Exercise
The lines from the one containing "589x381 pixels." through the last one in the data: please copy those exactly, and only those, without the pictures.
------ Material provided ------
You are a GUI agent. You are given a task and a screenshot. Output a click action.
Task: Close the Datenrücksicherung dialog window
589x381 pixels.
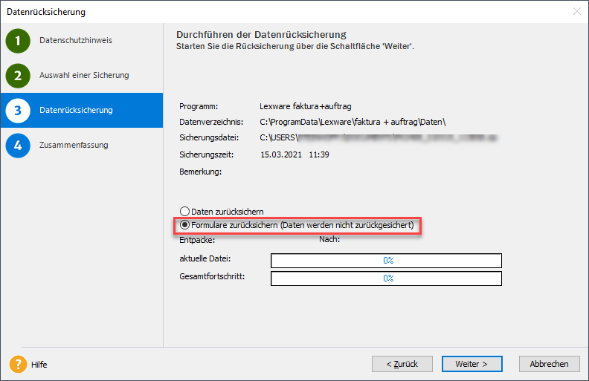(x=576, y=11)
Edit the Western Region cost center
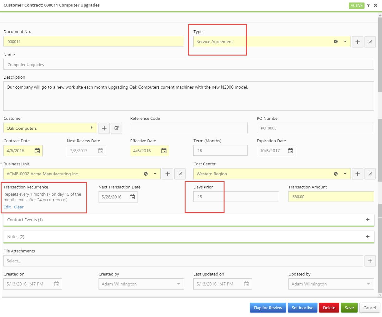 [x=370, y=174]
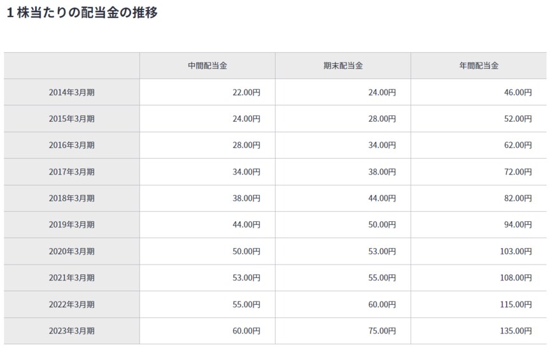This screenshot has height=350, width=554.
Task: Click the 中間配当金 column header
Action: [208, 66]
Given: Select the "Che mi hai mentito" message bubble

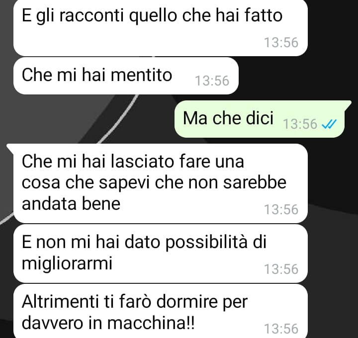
------
Response for this exercise
589x381 pixels.
(x=576, y=11)
Edit the Western Region cost center
 [x=370, y=174]
This screenshot has height=350, width=554.
Task: Click the 中間配当金 column header
Action: [208, 66]
Given: Select the "Che mi hai mentito" message bubble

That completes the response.